▶ **Excerpted text**:

3D-Printed Microfluidic Chip for Real-Time Glucose Monitoring in Liquid Analytes

Abstract

The connection of macrosystems with microsystems for in-line measurements is important in different biotechnological processes as it enables precise and accurate monitoring of process parameters at a small scale, which can provide valuable insights into the process, and ultimately lead to improved process control and optimization. Additionally, it allows continuous monitoring without the need for manual sampling and analysis, leading to more efficient and cost-effective production. In this paper, a 3D printed microfluidic (MF) chip for glucose (Glc) sensing in a liquid analyte is proposed. The chip made in Poly(methyl methacrylate) (PMMA) contains integrated serpentine-based micromixers realized via stereolithography with a slot for USB-like integration of commercial DropSens electrodes. After adjusting the sample's pH in the first micromixer, small volumes of the sample and enzyme are mixed in the second micromixer and lead to a sensing chamber where the Glc concentration is measured via chronoamperometry. The sensing potential was examined for Glc concentrations in acetate buffer in the range of 0.1-100 mg/mL and afterward tested for Glc sensing in a cell culturing medium. The proposed chip showed great potential for connection with macrosystems, such as bioreactors, for direct in-line monitoring of a quality parameter in a liquid sample.

Keywords: 3D printing; PMMA; SLA; electrochemical sensor; glucose; lab-on-a-chip; microfluidics.

Figure 1

Schematics of the proposed glucose detection concept.

▶ **Dataset extract**:
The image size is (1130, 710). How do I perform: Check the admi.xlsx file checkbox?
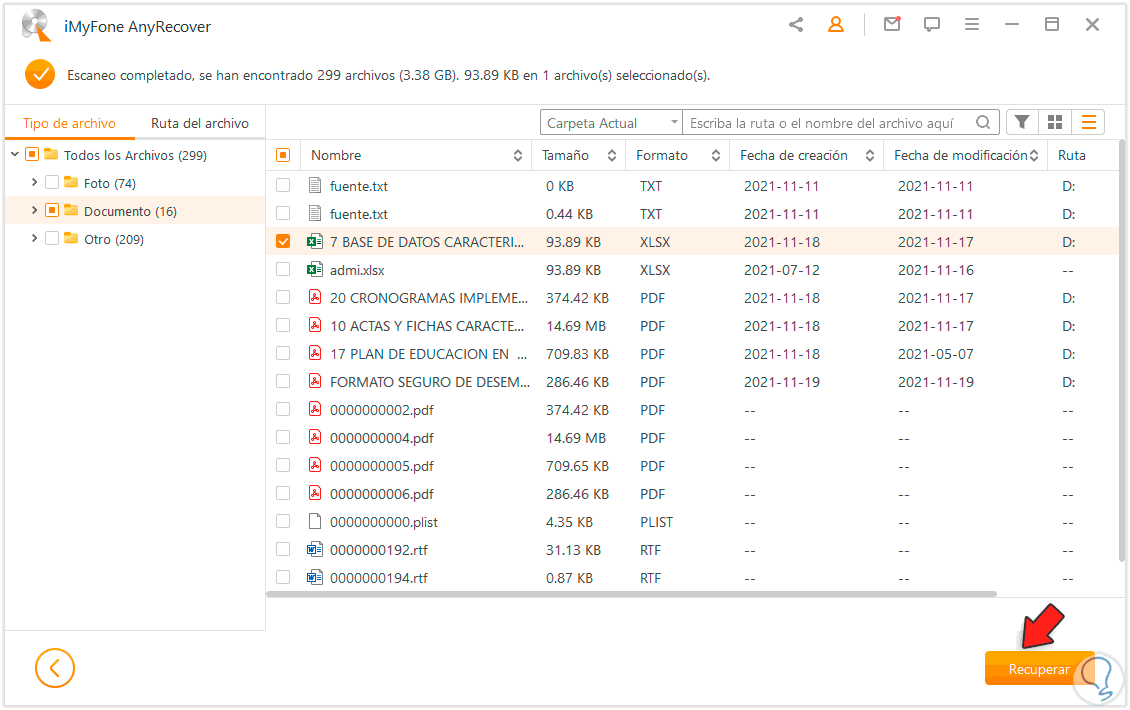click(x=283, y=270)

---

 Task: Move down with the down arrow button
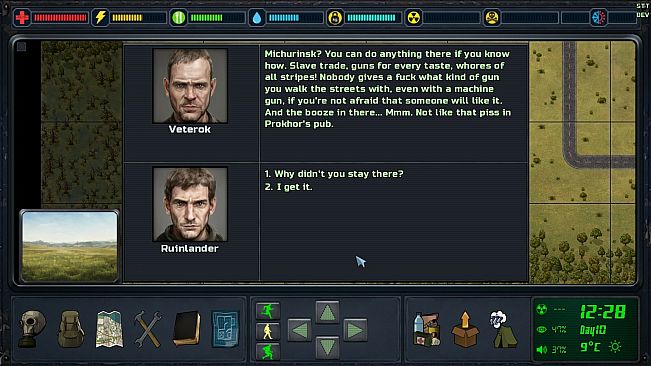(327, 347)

▶ **Exercise goal**:
Answer these questions about the glucose chip abstract:
1. What material is the chip made of?
2. By what method is the glucose concentration measured in the sensing chamber?
3. Over what range of glucose concentrations in acetate buffer was the sensing potential examined?
Use only the text to answer, not the items.

▶ **Exercise solution**:
1. Poly(methyl methacrylate) (PMMA)
2. Chronoamperometry
3. 0.1-100 mg/mL